[Data entries]
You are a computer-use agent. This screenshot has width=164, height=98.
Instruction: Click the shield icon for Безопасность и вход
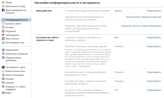click(x=3, y=6)
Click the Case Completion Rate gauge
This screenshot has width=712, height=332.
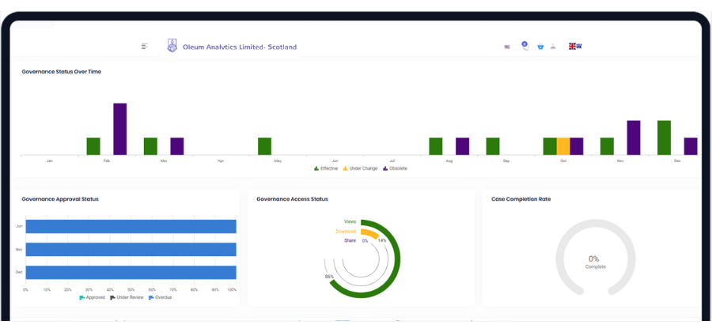595,262
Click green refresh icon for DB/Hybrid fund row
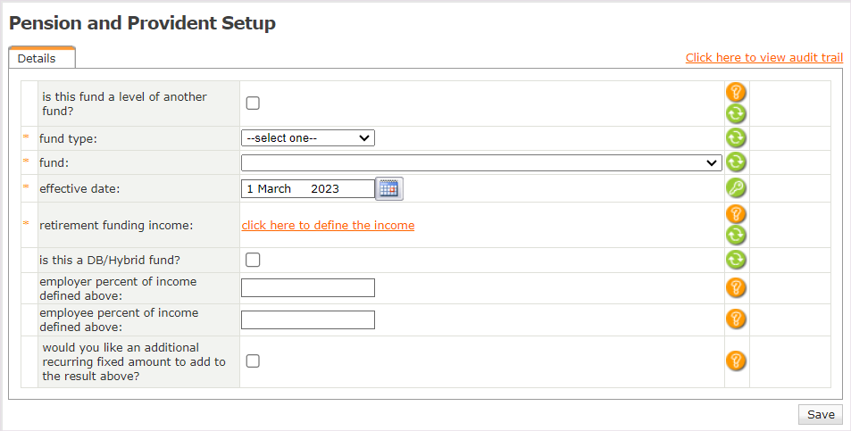851x431 pixels. pyautogui.click(x=736, y=260)
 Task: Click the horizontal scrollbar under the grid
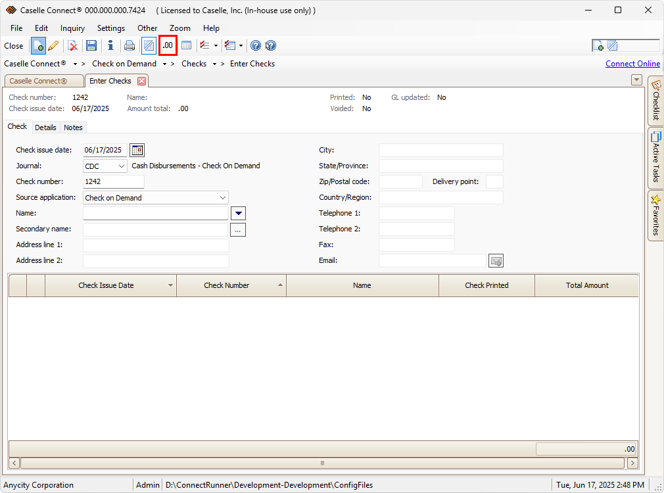(x=322, y=463)
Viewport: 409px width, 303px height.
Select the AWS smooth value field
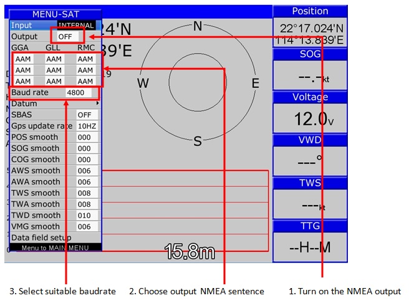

**Task to carry out:** Without carrying over any picture, retype the records above word for word.

**Completed exercise:**
You are a computer-use agent. This screenshot has width=164, height=98.
Instruction: Click the shield icon for Безопасность и вход
click(x=3, y=6)
Click the Case Completion Rate gauge
This screenshot has width=712, height=332.
595,262
Click green refresh icon for DB/Hybrid fund row
851x431 pixels. pyautogui.click(x=736, y=260)
 Task: Click the horizontal scrollbar under the grid
(x=322, y=463)
Viewport: 409px width, 303px height.
Select the AWS smooth value field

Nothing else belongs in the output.